According to Ballmer, in the three days since the formal launch of Windows 8 and Surface on Friday, Microsoft has sold four million Windows 8 upgrades. In addition, he said, Redmond has already sold "tens of millions" of units to its corporate customers, though he admitted that most would probably take their time in applying the upgrades.
But even those figures were just drops in the bucket compared to the full opportunity for Windows 8 developers worldwide, Ballmer said.
"We have an installed base of 670 million machines on Windows 7," he enthused. "Windows 8 takes less resources than Windows 7. Every one of those 670 million machines is a potential Windows 8 upgrade."
And then there's the issue of new PC sales. Ballmer said he expected the new generation of devices designed for Windows 8 – including tablets, touchscreen laptops, and convertibles – would drive a new wave of PC purchasing. But even if the PC market remains flat, he said, there will still be 400 million new Windows 8 devices sold in the coming year, creating a massive potential market for Windows 8 apps.
Sweetening the pot even further, Ballmer said, is Windows Phone 8, which Microsoft launched on Monday and which Ballmer said made the phone "a first-class member of the Windows family" for the first time in the company's history.

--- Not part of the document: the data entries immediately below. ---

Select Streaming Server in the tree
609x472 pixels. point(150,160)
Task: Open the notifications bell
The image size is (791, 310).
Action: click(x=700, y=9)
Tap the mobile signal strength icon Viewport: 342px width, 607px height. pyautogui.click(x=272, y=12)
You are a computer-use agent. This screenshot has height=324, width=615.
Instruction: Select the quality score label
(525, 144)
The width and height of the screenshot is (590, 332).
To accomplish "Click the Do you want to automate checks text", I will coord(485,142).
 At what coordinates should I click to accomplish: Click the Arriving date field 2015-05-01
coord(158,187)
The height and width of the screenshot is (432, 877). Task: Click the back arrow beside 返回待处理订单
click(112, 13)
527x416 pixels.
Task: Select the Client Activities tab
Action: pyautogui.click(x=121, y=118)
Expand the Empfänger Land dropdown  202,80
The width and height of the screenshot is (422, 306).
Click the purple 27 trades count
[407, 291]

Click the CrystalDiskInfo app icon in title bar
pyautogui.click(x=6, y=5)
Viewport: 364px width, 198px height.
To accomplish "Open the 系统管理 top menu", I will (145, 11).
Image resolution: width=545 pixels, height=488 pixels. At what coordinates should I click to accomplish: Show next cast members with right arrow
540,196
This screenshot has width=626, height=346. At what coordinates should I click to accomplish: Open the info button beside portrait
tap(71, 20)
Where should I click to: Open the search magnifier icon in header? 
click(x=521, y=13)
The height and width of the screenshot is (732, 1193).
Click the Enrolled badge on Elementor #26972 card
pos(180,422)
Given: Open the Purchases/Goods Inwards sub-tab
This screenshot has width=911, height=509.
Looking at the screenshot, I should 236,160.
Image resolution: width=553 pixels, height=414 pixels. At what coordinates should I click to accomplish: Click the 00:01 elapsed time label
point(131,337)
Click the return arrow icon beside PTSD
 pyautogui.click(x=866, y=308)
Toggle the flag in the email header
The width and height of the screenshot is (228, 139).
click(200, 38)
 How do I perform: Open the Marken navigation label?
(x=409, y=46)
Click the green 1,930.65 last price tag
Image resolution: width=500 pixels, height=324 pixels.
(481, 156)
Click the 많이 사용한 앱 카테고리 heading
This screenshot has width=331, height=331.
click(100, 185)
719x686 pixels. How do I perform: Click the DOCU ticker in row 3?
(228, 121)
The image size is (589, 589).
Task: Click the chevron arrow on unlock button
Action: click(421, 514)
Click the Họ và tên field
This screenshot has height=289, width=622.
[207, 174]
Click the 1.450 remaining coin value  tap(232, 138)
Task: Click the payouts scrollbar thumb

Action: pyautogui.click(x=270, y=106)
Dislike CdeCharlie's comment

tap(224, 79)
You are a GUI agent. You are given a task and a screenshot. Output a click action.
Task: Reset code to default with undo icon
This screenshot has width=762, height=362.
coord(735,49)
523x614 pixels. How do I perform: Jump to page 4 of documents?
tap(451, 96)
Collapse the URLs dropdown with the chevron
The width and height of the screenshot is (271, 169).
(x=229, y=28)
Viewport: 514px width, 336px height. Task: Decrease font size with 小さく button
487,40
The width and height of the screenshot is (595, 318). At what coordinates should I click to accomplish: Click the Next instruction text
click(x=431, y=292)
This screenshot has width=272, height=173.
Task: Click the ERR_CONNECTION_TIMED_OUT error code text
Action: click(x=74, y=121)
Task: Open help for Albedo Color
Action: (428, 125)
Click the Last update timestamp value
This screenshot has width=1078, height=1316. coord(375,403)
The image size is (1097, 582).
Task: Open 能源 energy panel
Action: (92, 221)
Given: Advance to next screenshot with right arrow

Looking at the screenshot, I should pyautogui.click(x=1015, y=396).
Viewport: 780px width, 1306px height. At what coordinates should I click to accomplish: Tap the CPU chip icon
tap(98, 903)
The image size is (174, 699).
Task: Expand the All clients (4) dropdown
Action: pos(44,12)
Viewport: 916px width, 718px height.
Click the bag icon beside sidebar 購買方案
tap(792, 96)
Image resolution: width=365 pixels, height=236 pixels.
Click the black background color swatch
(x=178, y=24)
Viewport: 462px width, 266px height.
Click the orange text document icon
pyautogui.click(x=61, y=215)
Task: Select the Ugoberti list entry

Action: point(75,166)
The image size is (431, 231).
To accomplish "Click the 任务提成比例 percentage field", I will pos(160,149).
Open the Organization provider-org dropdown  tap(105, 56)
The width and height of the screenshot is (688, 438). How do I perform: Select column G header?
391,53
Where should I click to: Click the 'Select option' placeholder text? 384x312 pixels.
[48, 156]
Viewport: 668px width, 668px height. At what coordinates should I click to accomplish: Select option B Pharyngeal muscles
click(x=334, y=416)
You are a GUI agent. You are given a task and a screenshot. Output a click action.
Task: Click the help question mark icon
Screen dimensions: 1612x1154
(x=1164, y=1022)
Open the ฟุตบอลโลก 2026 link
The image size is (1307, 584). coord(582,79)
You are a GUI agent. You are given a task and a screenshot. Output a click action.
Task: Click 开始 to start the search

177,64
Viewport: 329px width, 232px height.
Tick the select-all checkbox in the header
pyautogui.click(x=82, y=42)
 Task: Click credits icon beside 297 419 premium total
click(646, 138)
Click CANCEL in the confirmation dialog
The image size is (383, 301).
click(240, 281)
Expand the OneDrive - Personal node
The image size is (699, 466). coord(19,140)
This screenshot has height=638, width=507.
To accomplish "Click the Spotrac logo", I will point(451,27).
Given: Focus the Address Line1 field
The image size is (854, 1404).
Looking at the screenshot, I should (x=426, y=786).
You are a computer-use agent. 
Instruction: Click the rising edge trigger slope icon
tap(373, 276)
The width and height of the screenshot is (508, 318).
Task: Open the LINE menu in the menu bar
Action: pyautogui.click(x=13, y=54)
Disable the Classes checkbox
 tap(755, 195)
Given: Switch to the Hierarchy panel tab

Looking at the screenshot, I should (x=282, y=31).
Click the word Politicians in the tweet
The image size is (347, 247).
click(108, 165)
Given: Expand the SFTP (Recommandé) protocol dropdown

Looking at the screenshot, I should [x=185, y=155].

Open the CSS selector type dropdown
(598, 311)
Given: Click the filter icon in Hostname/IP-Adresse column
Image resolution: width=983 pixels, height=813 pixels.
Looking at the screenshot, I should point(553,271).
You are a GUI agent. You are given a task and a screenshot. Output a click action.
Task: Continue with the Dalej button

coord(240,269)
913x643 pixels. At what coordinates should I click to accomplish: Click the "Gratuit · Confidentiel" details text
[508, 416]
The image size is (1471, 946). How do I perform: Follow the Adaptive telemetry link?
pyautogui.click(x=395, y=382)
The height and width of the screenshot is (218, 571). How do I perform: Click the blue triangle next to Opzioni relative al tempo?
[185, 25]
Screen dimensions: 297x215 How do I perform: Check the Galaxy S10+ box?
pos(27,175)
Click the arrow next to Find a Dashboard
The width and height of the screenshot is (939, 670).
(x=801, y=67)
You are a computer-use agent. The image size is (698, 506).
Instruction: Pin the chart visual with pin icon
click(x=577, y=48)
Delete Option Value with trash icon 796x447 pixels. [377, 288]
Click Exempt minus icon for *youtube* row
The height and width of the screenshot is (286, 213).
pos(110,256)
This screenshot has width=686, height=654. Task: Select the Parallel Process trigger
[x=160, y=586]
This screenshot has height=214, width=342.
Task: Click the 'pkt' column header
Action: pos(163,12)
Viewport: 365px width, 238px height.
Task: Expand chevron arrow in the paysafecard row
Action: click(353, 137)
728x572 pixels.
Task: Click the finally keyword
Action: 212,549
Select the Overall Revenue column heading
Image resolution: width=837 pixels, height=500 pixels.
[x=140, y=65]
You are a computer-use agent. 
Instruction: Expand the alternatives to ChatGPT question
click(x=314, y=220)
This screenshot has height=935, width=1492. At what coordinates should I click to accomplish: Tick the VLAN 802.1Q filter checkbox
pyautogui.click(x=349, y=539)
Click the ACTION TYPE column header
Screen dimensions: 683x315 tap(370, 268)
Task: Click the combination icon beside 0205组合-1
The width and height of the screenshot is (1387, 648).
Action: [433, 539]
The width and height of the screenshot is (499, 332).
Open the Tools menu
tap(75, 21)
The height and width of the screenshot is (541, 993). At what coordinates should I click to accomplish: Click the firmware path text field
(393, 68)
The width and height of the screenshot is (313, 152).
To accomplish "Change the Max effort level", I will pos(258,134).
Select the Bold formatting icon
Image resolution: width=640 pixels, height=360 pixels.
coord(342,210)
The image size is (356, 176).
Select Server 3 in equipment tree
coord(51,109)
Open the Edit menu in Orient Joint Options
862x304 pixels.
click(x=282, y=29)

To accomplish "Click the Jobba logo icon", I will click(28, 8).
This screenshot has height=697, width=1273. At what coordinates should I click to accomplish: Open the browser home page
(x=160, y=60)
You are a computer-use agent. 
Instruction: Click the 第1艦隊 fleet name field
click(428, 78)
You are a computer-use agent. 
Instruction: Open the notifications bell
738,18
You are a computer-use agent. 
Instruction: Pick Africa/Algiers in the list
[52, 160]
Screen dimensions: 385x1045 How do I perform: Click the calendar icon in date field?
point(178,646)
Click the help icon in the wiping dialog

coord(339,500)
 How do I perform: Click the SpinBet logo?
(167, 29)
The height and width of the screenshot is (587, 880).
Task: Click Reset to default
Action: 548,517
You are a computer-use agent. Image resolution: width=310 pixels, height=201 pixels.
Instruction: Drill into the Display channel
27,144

Ballmer explained that Redmond has taken great pains to make it easy to reuse code from Windows 8 apps in apps for Windows Phone. But more importantly, he said, WP8 wouldn't be a repeat performance of earlier versions of Microsoft's smartphone OS, which have disappointed with poor uptake among consumers.
The trick, he said, was in the tight integration between Windows 8 and Windows Phone 8, which allows users to build a highly personalized experience across both classes of devices, linked by their Microsoft Accounts and Redmond's cloudy SkyDrive storage service.
"Windows Phone today is a small-volume player," the Microsoft CEO admitted. "But we have the most differentiated approach to the market. We have absolutely killer hardware. There's just going to be a lot of those hundreds of millions of Windows users who really want a Windows Phone."
And if they don't, Microsoft plans to twist their arms. Ballmer confirmed that we can expect the advertising onslaught for Microsoft's new product line-up to be nothing short of relentless.
"We will do more marketing and better marketing for Windows 8 systems, for Windows Phones, and for Surfaces. You will see our best work, and you will not be able to pick up a magazine, go to the internet, or turn on a television set without seeing one of our ads, really quite frequently," he said.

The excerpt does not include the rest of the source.